Tram 1 et 3 arrêt Gare Centrale Tram-Train arrêt Gare Centrale

Description

The Museum of Printed Textiles

In 1833, a group of textile manufacturers based in and around Mulhouse formed an Industrial Society known as the "Societé Industrielle". They decided to collectively archive the designs they produced. In order to complement their own personal collections they added designs from other countries, and from earlier times. This collection grew in importance to become what is today the premier collection of printed textiles in the world.

Room 1 Introduction

Ranging from a sumptuous 18th Century decorative hanging, to a mass produced T Shirt used for advertising purposes, the art and craft of textile printing covers a vast area. To define textile printing as "the reproduction of a design or decoration", using an implement charged with a dye paste, is obviously too simple. To decorate a fabric involves today as in earlier times, the skills of a large number of dedicated craftspeople. The processes used are often laborious, and in earlier times, dangerous. Artists, designers, engravers, chemists and printers have worked together throughout the centuries and the fruit of their labor, as well as being useful and decorative result, holds an important place in the sociological hierarchy of it's time.

Room 2 The "Indiennes"

This room invites the visitor to study at close range the very first decorative textiles using the mordant technique which skillfully uses metallic salts to fix the colors onto the cloth. Printed onto a lightweight calico, these decorative panels were brought into Europe at the end of the 16th Century. Discovered by a population used to wearing heavy woolen, linen and highly embroidered silks, the freshness, and brightness of the designs, coupled with the lightweight cloth quickly seduced the European market, in terms of both decorative and apparel textiles.
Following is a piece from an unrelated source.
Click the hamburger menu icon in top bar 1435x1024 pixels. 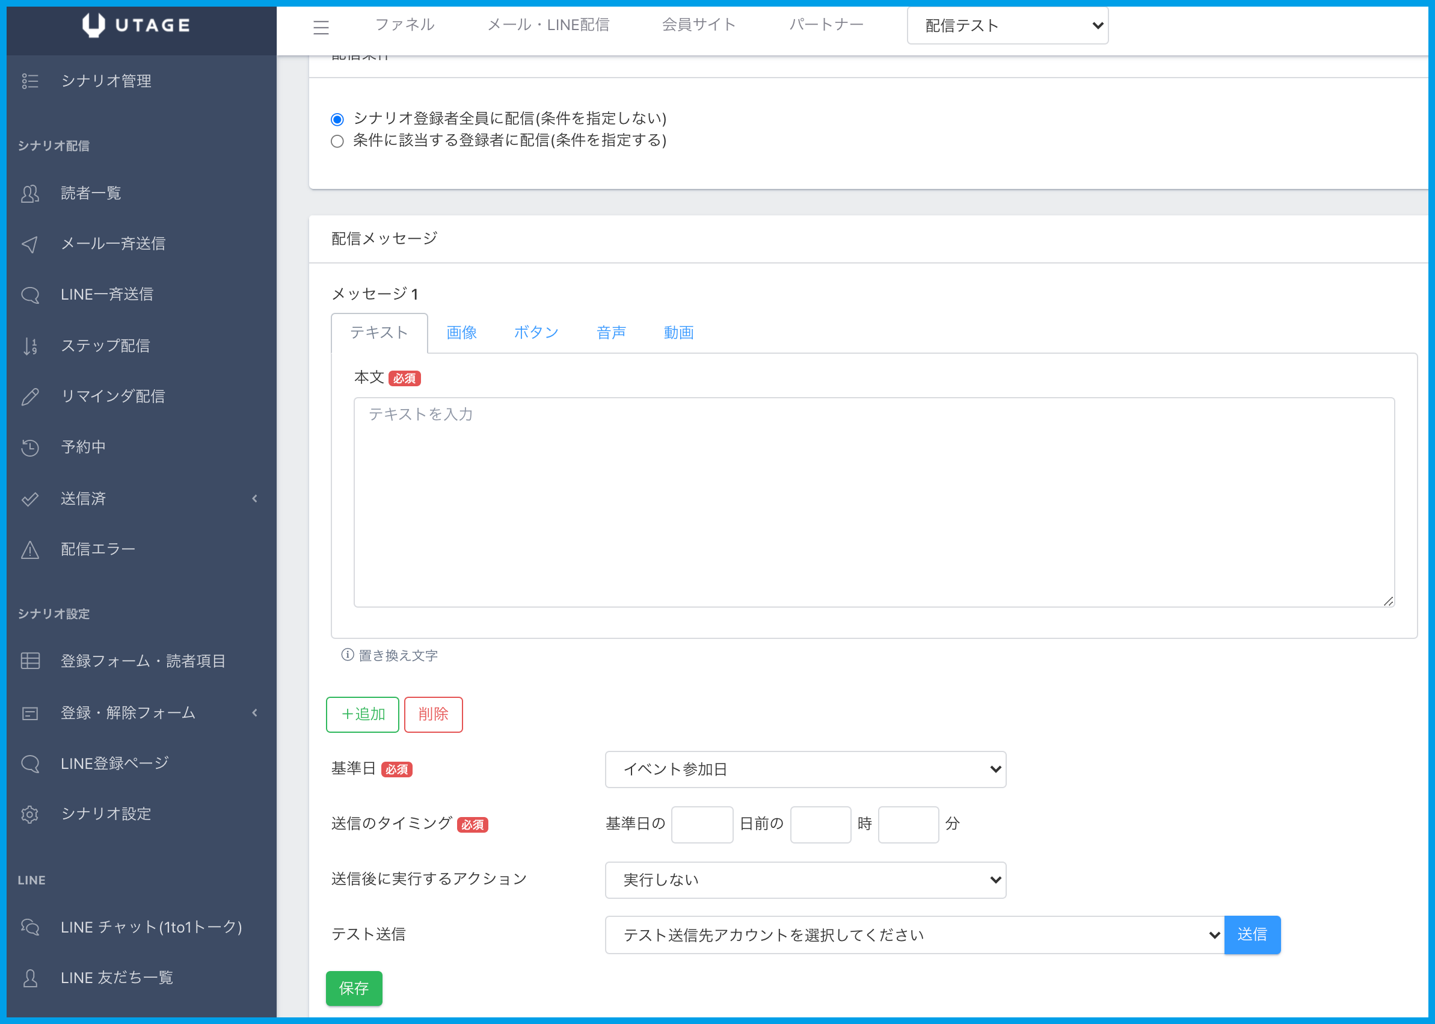click(x=321, y=27)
Room 3 18th Century History and Technique

Technically, Printing on textile can be defined as the reproduction of one decoration by application of one tool loaded with colouring material on a textile support. In 18th century, the engraved Wood block, used since the 14th century for pigments printing, dominates. The meeting between the proceeds of coloration from India provokes its development.
The designer realize a model with gouache in a real size. For each colour of the motive, the engraver makes a block with a fruiterer wood often completed by the insertion of teeth and small strips of brass for a work in precision.
Finally, the printer put the blocks full of coloring material on the cloth and apply a blow of mallet. Wood block printing is practiced in plenty of workshops until the middle of 20th century. It remains until 1980.
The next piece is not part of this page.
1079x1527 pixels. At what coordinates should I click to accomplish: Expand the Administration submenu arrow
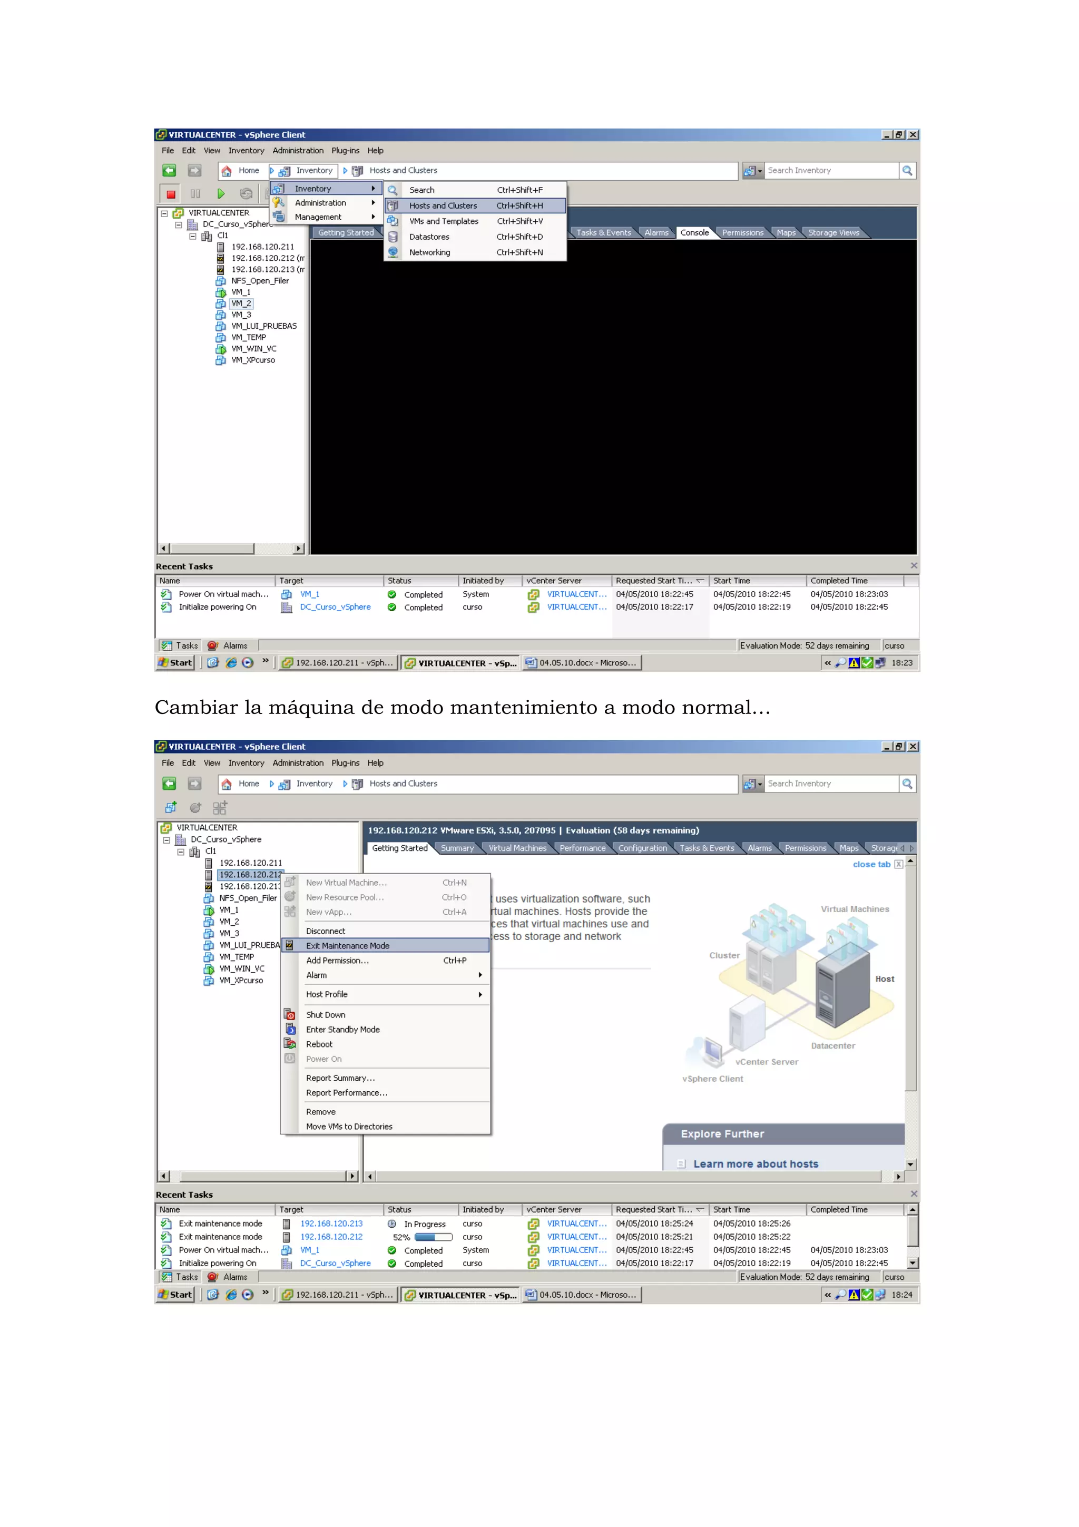pos(373,203)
Room 6 19th Century : Technique and Production

In 1769 Watt and Boulton invented the first steam driven machine. Unfortunately the high accident rate, coupled with heavy pollution slowed down it's progress. The year 1783 saw the first patent for textile printing machine using engraved copper rollers. Thomas Bell, a Scotsman was it's inventor. Fourteen years later, the textile manufacturer "Jouy en Josas" put into production the first copper roller textile printing machine in France. A rival machine, invented by Jean Louis Lefebvre at the beginning of the 19th Century proved to be very successful, and as widely used in Beauvais, the Paris area as well as in Alsace and Germany.

Room 7 Life and History in the 19th Century

In which historical context did the 19th Century textile industry flourish in France ? The "S.I.M", Mulhouse's Industrial Society was created in 1825 by a group of 25 young industrialists, to promote research and development in all area's of the textile industry. A specialized magazine was edited, and prizes were given to encourage young inventors.